Topic: interpretation of the expression new (int*)[10]
Author: kanze@gabi-soft.de (James Kanze)
Date: Fri, 1 Mar 2002 18:31:33 GMT Raw View
Moritz Franosch <jfranosc@physik.tu-muenchen.de> wrote in message
news:<rxx1yf669tb.fsf@synapse.t30.physik.tu-muenchen.de>...
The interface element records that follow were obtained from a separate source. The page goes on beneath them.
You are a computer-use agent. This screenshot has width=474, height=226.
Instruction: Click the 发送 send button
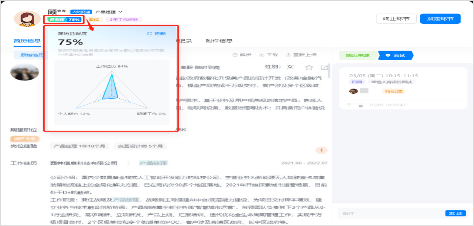[455, 213]
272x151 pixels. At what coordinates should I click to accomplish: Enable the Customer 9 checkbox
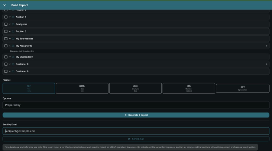click(x=6, y=71)
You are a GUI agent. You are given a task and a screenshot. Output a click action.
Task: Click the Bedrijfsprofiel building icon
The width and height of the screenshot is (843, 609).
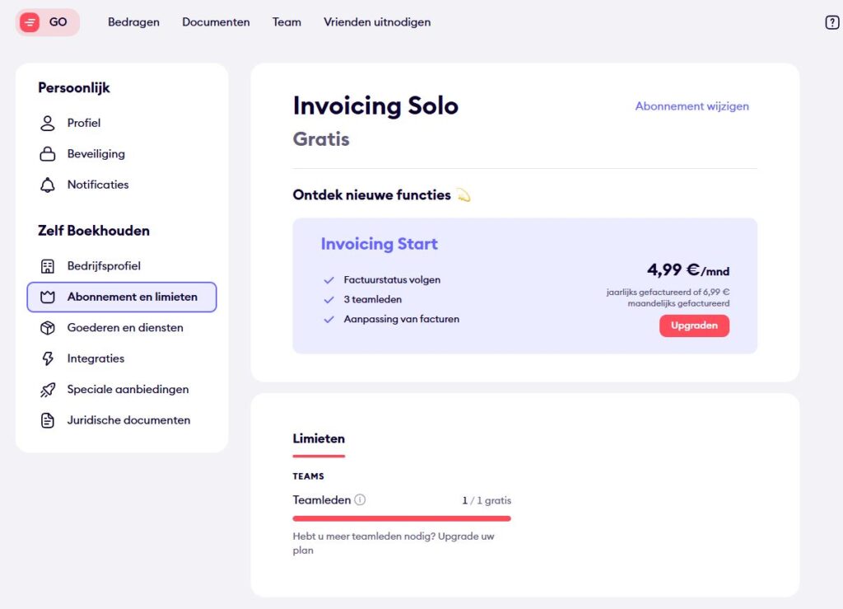click(48, 266)
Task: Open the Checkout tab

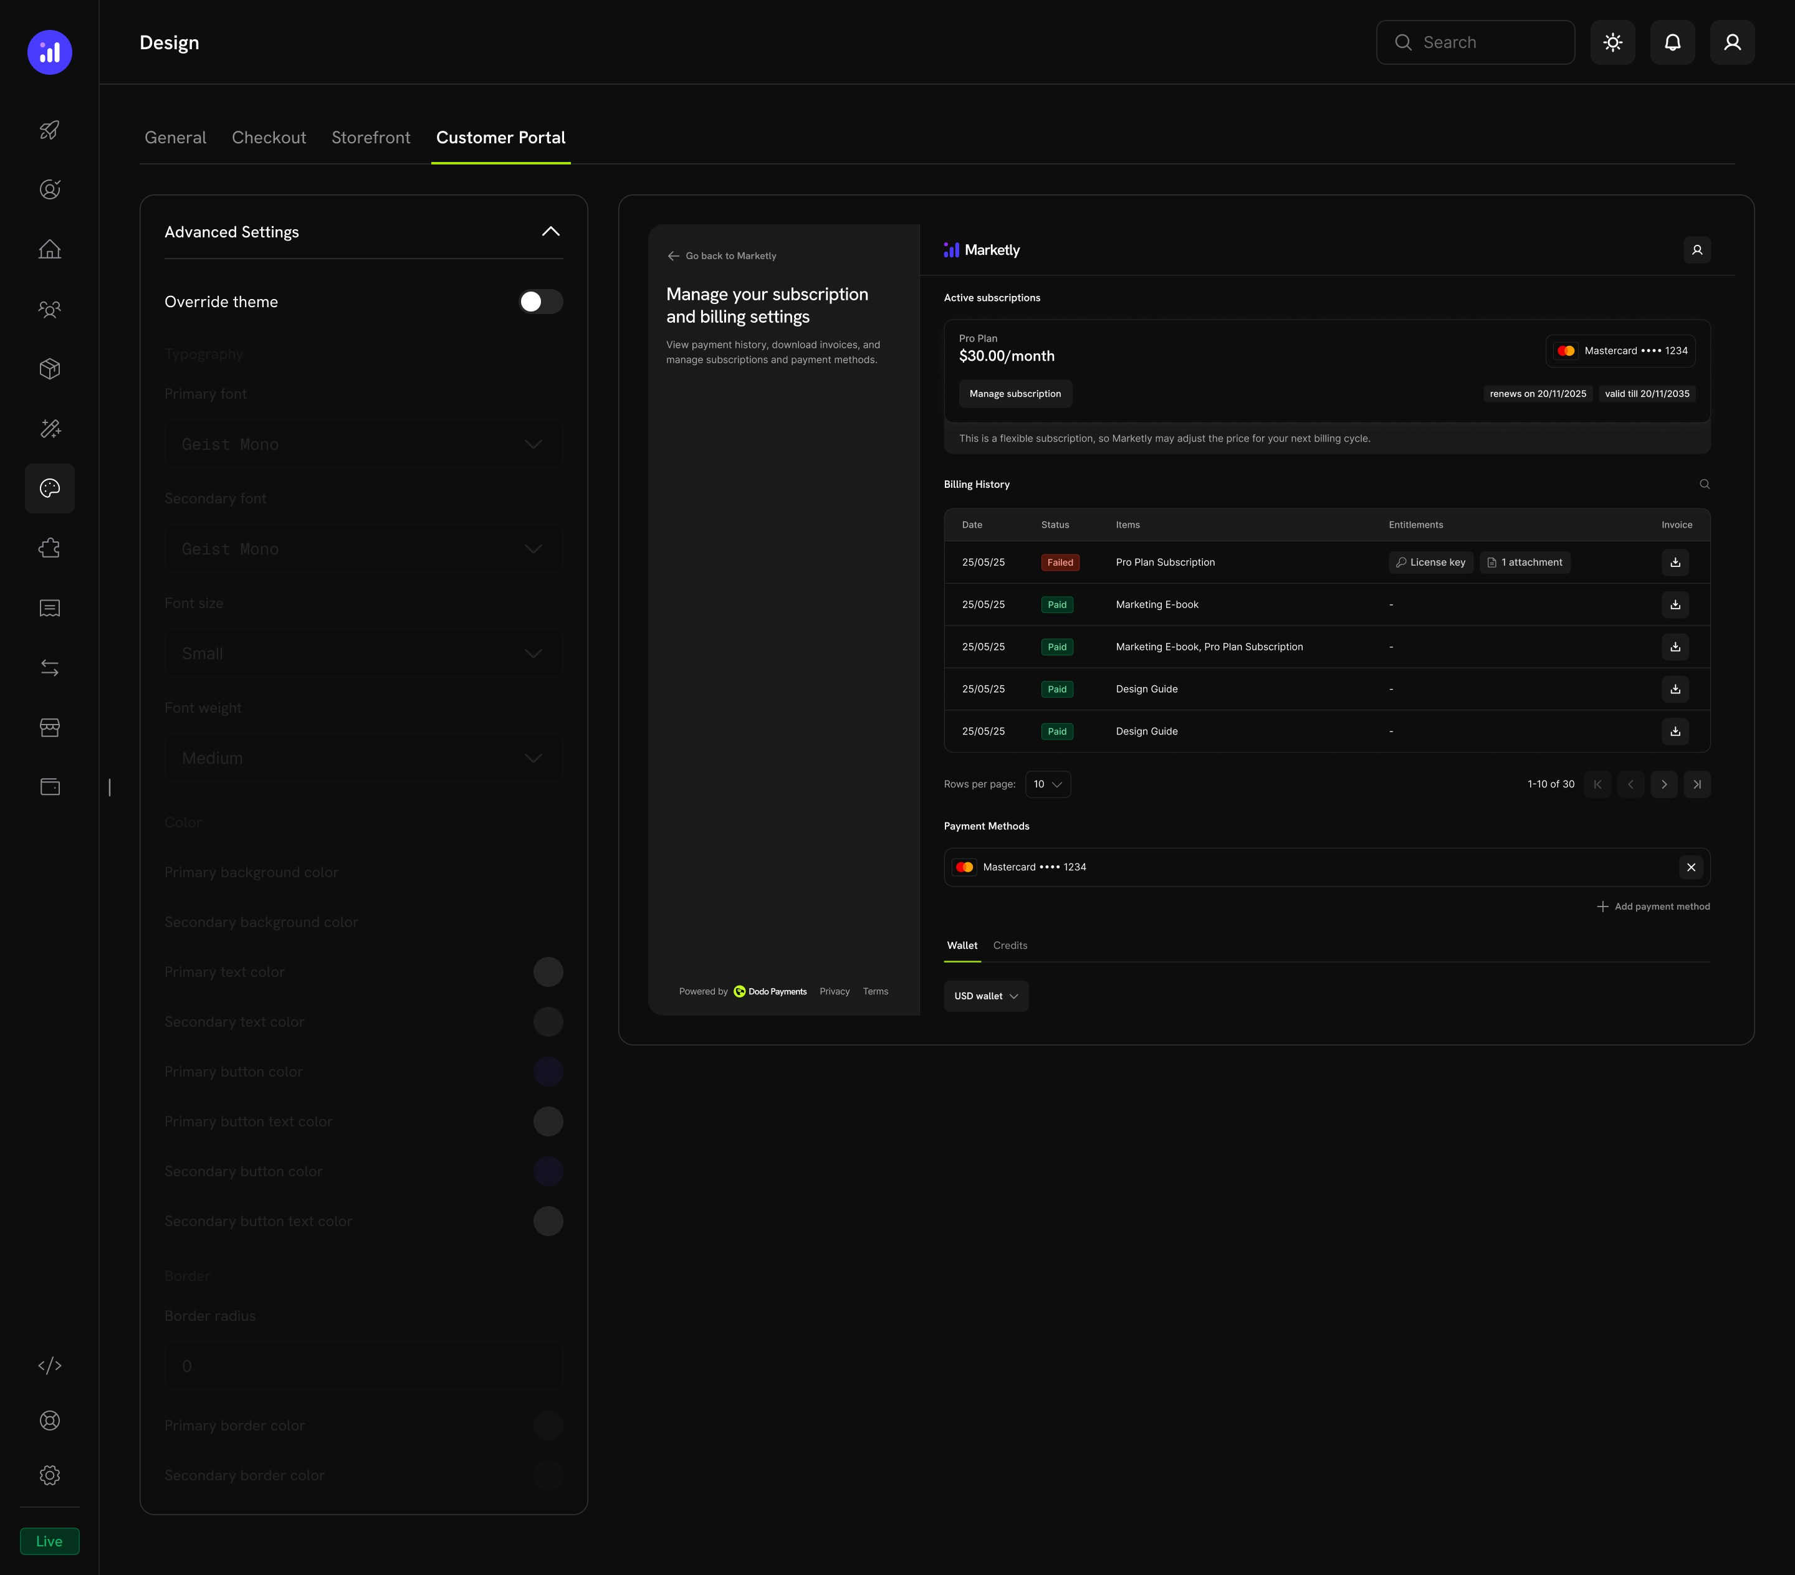Action: tap(269, 138)
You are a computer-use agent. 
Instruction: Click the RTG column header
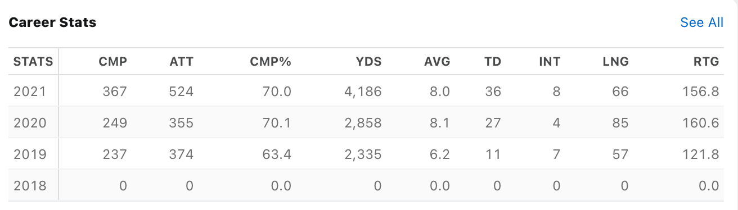[x=707, y=62]
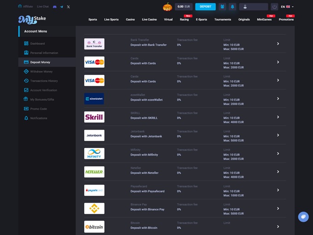Viewport: 313px width, 235px height.
Task: Open the notifications bell in the header
Action: [232, 7]
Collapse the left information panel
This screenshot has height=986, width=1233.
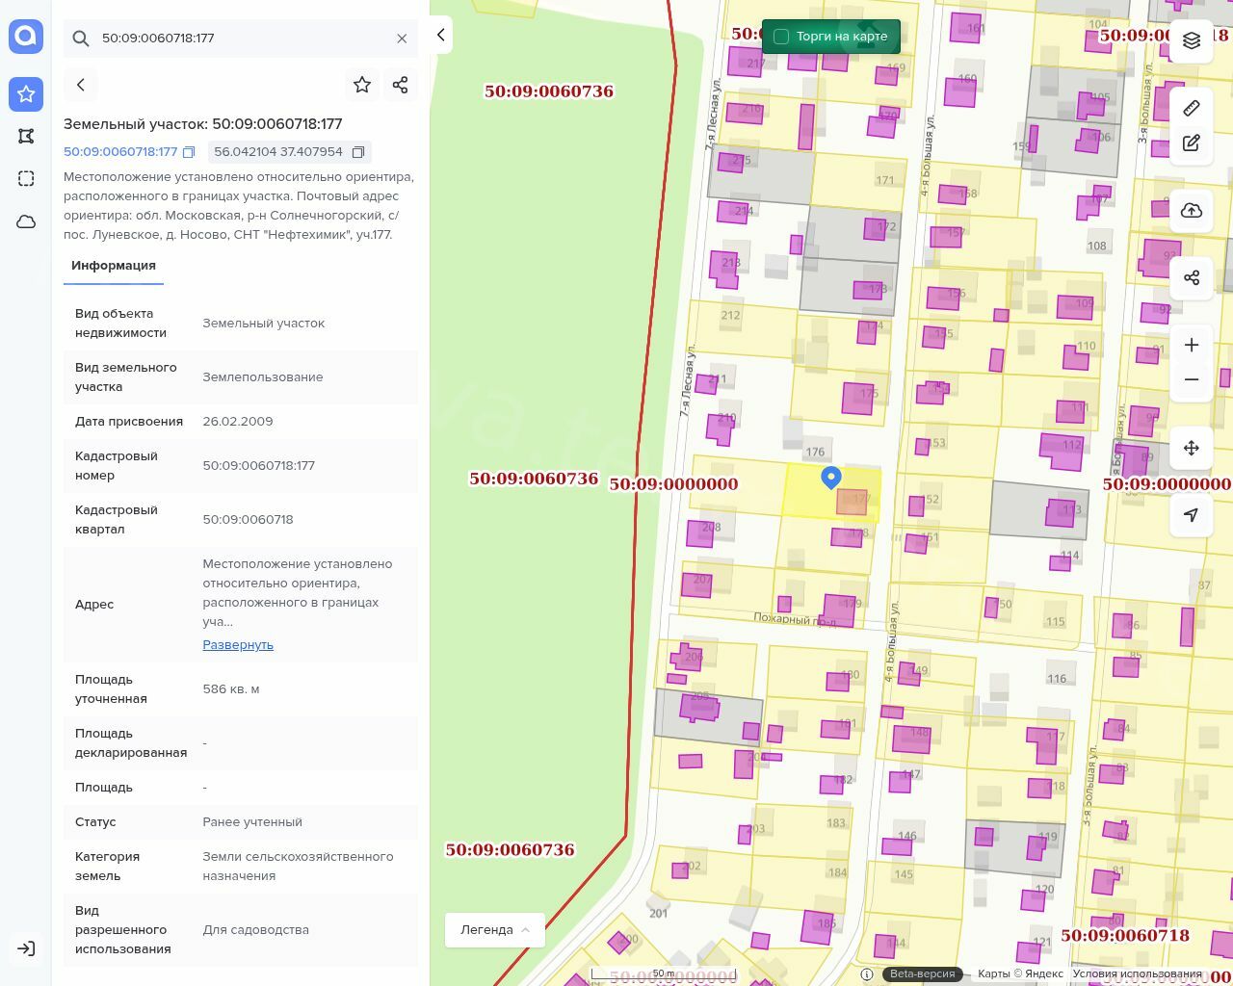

> Please consider the following C++ program
> int main() {
> int** p;
> p=new int*[10]; // 1
> p=new (int*)[10]; // 2
> p=(new (int*))[10]; // 3
> }
> According to the C++ standard, are 1 and 2 equivalent or 2 and 3?
2 and 3 are equivalent.
> In my interpretation of the standard, 1 means new returns a pointer
> to an array of 10 integers,
1 allocates 10 pointers to int, and returns a pointer to the first,
thus, an int**. Perfectly legal.
> 2 is equivalent to 3 and 3 means
> p=(new (int*))+10.
Not quite. The sequence "(int*)[10]", isn't a legal type name, so the
new expression in 2 is "new (int*)" -- which is the equivalent to the
new expression in 3. In both cases, a single int* is allocated, and
it's address is returned. In both cases, the [10] then adds 10 to the
returned pointer, and dereferences it -- undefined behavior, but since
the result of dereferencing an int** is an int*, the compiler should
complain about a type mismatch.
> GCC version 3.0.2 sees 1 and 2 as equivalent, which is wrong. Intel
> C++ version 5.0.1 is standard compliant.
[...]
> I can't see a way to get '(int*)' for a type-specifier-seq, so 'new
> (int*)[10]' is no new-expression, but 'new (int*)' is and therefore
> 'new (int*)[10]' (2) must be interpreted as '(new (int*))[10]' (3).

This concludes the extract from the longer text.